Directions for this task:
Repeat, word for word, all the data that follows, and exclude the pictures.

Data shown:
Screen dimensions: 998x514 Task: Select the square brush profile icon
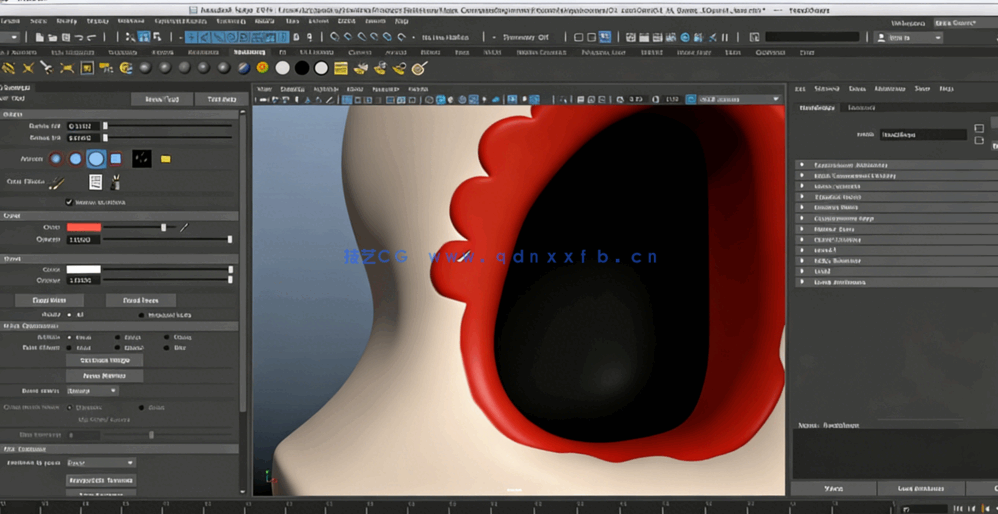point(116,159)
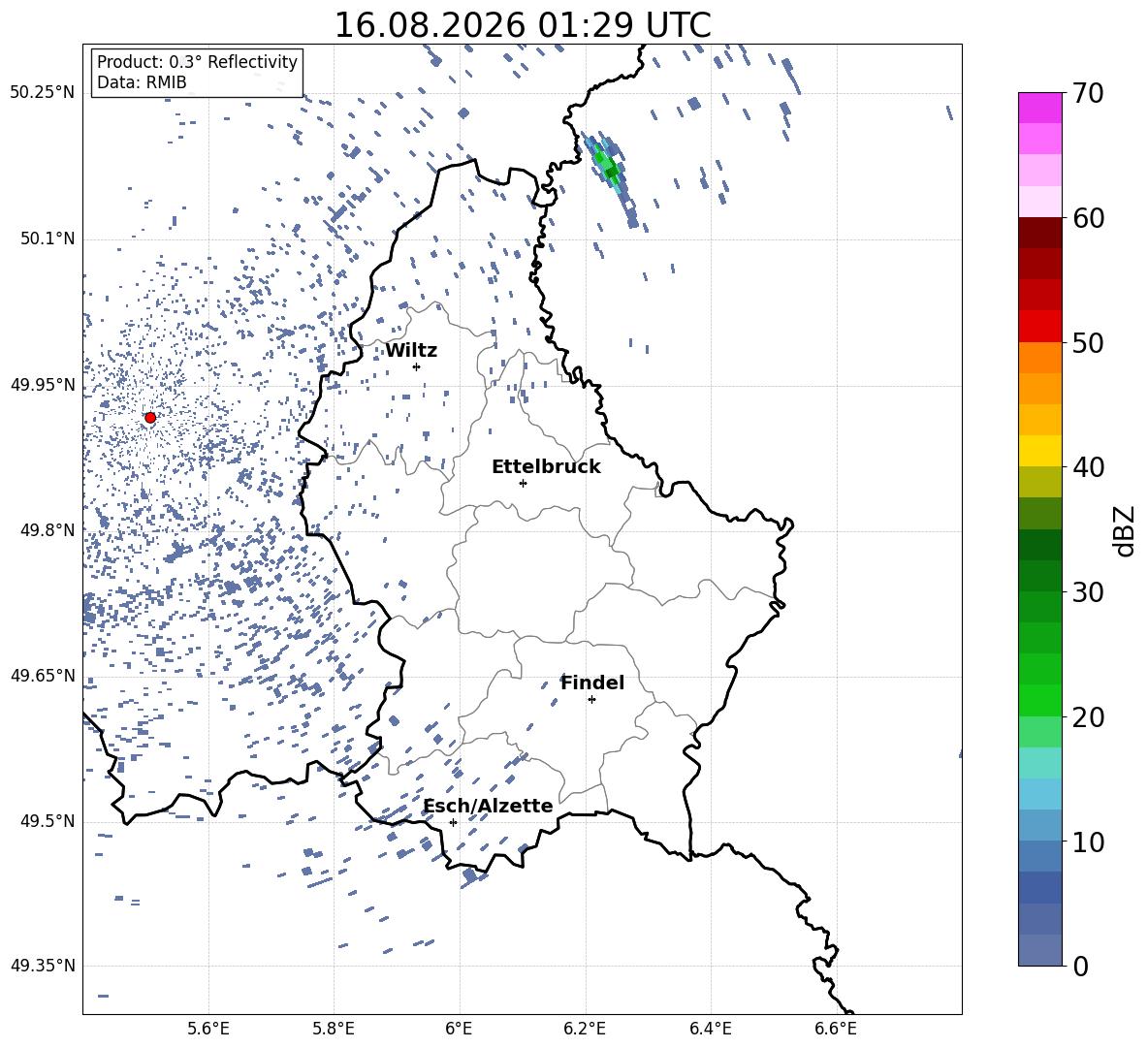Click the magenta 70 dBZ colorbar segment
1148x1048 pixels.
coord(1039,108)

Written response:
Screen dimensions: 998x514 Task: Select the square brush profile icon
point(116,159)
Click the magenta 70 dBZ colorbar segment
1148x1048 pixels.
coord(1039,108)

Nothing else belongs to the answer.